- REQUIRED WORK: In the records below, copy word for word the stretch from the line containing "Where should I click to: Open the master" through the line containing "point(645,6)", and include both of those lines.

- INPUT FOR THIS TASK:

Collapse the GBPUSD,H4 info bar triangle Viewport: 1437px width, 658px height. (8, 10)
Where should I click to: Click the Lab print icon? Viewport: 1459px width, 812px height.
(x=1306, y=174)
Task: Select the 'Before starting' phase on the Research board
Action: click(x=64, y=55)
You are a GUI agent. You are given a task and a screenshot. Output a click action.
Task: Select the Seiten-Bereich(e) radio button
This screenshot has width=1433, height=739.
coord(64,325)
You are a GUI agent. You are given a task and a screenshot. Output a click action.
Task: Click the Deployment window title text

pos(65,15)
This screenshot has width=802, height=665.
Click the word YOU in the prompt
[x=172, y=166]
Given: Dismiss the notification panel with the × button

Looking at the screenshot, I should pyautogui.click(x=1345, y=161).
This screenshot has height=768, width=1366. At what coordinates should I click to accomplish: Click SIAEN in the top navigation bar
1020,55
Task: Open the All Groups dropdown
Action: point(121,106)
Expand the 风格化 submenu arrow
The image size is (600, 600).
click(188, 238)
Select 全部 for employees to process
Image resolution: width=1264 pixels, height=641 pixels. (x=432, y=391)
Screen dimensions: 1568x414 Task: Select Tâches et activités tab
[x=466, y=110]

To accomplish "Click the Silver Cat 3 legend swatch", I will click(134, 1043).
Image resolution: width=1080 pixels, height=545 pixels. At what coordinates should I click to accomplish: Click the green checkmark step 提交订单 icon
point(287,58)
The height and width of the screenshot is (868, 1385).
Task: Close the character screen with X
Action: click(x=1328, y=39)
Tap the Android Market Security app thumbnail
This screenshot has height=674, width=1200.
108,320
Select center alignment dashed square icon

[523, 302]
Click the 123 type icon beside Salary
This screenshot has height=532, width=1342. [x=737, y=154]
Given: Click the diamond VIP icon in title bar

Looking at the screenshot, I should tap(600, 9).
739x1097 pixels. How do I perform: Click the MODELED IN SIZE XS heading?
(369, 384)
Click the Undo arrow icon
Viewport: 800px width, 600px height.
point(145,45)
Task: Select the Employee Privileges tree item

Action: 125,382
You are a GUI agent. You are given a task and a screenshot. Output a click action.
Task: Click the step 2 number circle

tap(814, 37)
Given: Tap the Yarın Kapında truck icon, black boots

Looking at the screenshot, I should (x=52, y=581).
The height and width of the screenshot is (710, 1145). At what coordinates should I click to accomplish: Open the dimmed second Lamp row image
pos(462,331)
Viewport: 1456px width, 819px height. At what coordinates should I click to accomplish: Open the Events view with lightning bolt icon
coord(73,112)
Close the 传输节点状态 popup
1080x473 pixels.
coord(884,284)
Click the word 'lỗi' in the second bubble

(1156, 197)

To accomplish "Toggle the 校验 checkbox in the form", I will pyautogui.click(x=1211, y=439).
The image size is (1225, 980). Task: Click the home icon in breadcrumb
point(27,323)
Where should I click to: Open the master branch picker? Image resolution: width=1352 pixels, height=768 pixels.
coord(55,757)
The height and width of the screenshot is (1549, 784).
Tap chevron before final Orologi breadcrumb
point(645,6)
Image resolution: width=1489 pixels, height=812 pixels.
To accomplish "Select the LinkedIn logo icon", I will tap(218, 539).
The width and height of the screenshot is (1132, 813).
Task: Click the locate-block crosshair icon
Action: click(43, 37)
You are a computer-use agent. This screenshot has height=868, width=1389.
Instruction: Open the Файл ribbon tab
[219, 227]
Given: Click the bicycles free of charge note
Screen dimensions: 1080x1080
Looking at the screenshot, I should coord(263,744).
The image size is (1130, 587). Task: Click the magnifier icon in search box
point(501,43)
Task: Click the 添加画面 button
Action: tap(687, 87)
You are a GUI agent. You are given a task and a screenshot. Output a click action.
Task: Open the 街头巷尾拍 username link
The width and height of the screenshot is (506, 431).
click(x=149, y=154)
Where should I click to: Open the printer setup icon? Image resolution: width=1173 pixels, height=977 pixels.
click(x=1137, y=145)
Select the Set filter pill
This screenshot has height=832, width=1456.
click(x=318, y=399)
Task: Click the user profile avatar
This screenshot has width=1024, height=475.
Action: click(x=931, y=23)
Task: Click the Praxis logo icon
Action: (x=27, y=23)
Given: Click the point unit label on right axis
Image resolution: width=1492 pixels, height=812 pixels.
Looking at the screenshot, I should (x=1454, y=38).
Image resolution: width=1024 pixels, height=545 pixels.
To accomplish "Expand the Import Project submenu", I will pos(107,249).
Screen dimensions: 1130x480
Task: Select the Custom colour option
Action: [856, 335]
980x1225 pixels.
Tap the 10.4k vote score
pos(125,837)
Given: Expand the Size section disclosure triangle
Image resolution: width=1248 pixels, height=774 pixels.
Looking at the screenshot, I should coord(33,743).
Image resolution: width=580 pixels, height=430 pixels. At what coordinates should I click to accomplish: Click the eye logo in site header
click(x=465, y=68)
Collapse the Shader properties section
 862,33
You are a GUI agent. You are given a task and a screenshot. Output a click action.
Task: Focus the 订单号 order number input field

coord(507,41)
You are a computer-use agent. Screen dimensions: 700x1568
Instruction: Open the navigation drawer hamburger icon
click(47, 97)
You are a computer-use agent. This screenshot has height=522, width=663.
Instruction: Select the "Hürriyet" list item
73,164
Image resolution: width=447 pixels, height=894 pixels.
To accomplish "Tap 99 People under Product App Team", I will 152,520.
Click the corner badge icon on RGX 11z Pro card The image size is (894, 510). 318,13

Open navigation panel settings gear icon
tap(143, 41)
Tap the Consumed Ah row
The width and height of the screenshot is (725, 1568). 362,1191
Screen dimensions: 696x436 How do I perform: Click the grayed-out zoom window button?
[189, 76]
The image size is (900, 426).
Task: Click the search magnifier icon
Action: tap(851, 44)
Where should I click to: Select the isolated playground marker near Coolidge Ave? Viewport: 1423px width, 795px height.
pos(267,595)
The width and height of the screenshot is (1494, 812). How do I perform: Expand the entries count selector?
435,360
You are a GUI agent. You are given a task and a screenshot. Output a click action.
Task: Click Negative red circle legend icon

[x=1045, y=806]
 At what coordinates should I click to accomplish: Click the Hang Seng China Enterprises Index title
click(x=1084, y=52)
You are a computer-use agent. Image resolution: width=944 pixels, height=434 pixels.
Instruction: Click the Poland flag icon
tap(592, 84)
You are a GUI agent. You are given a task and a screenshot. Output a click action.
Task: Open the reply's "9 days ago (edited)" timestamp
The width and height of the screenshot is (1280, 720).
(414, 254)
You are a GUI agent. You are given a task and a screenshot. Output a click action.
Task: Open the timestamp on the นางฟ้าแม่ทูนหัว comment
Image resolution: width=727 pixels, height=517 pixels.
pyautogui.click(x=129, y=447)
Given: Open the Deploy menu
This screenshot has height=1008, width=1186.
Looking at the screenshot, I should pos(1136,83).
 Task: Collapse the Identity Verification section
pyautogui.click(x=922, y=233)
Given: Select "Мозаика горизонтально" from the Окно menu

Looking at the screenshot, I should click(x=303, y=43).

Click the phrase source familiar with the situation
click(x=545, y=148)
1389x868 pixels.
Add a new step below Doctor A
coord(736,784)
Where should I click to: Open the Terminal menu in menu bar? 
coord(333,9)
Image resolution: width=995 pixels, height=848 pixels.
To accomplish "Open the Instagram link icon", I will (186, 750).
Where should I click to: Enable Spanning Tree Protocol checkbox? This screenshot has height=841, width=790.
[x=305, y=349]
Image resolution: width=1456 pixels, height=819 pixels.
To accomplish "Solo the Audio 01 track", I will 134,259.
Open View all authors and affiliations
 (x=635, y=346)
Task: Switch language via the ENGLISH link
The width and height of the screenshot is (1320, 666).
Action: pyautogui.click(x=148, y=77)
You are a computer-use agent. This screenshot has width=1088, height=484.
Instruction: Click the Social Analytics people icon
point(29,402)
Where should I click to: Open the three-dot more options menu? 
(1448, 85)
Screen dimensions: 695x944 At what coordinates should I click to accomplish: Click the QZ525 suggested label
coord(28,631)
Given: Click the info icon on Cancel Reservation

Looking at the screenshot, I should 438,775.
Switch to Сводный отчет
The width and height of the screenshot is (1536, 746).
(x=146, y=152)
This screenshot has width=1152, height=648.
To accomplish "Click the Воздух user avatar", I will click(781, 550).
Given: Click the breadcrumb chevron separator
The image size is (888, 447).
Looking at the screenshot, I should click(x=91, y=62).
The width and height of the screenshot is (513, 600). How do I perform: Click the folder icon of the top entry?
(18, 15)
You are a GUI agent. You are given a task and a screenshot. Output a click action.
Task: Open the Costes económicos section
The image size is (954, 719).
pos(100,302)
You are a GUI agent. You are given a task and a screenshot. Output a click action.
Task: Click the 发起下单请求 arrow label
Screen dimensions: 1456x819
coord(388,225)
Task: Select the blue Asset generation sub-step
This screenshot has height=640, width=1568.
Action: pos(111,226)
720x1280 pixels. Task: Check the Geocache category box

- WRITTEN RESPONSE:
Where should I click to: Open the master branch picker? Image resolution: width=1352 pixels, height=768 pixels.
coord(55,757)
The height and width of the screenshot is (1549, 784).
Tap chevron before final Orologi breadcrumb
point(645,6)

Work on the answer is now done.